**DATASET ENTRIES**
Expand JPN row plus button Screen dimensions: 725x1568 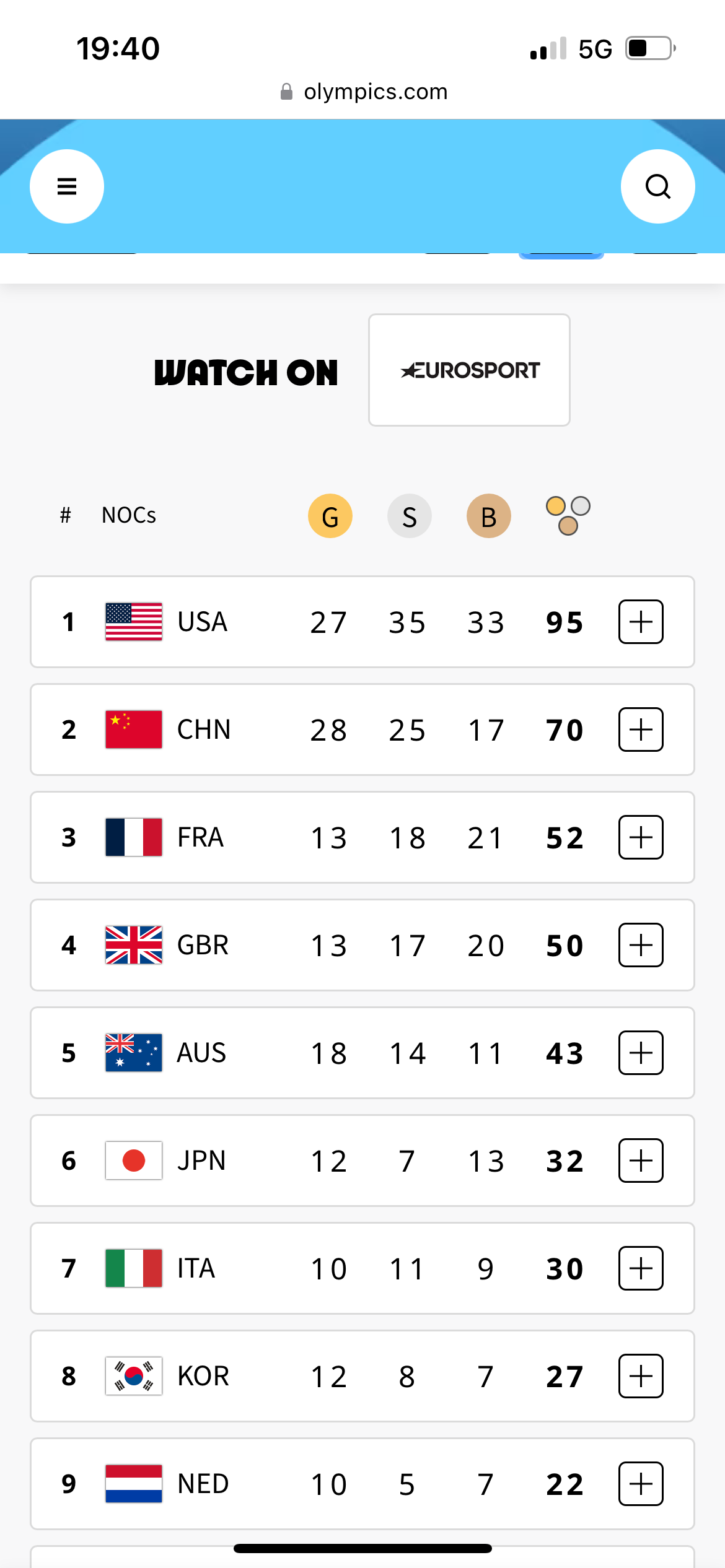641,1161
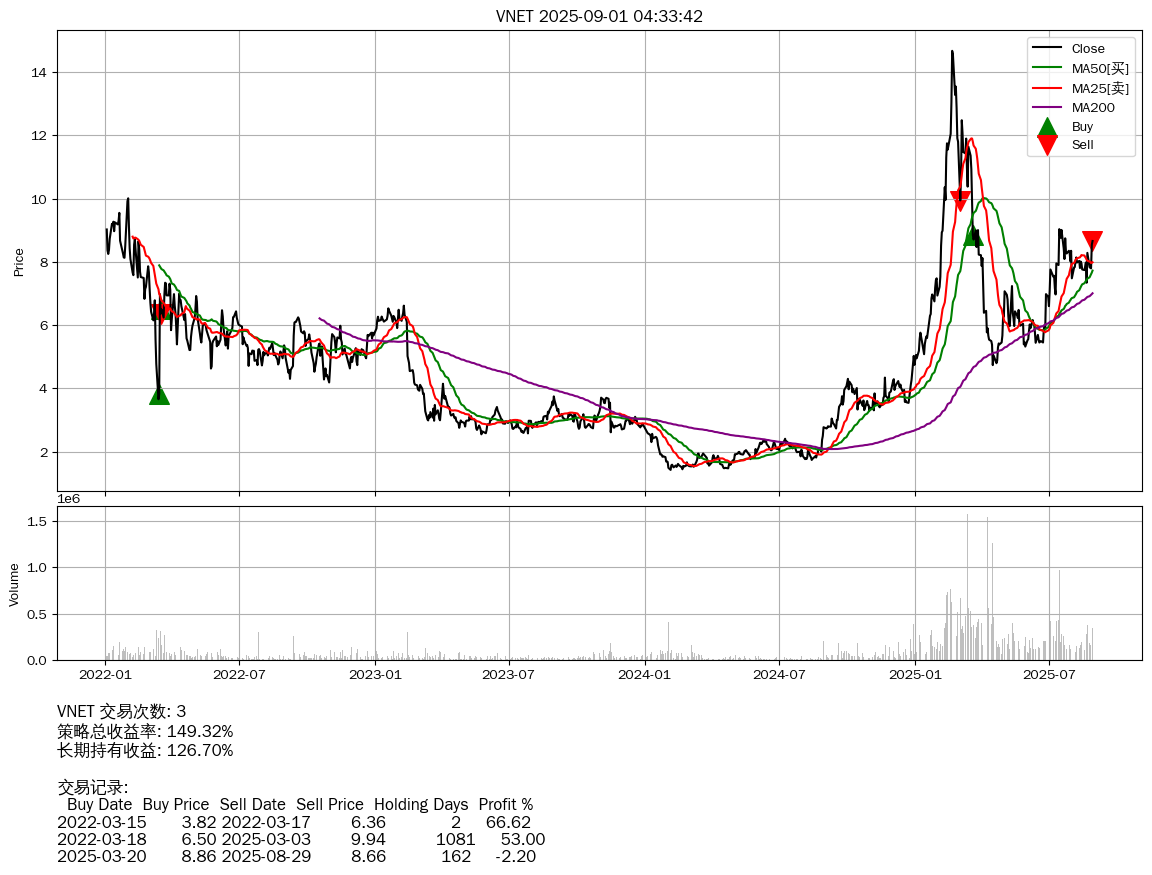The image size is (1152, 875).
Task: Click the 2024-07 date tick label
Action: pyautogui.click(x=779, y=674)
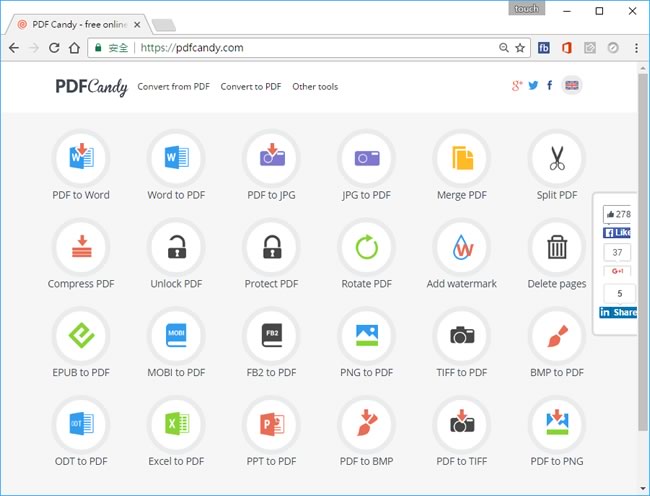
---
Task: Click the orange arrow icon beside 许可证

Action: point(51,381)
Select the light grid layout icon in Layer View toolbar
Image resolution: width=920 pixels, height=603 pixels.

**WHAT THE TASK ASKS**
From the records above, give again exactly the lines running from the line with "Select the light" to the line with "Image resolution: width=920", inclusive.

**EXERCISE RESULT**
Select the light grid layout icon in Layer View toolbar
Image resolution: width=920 pixels, height=603 pixels.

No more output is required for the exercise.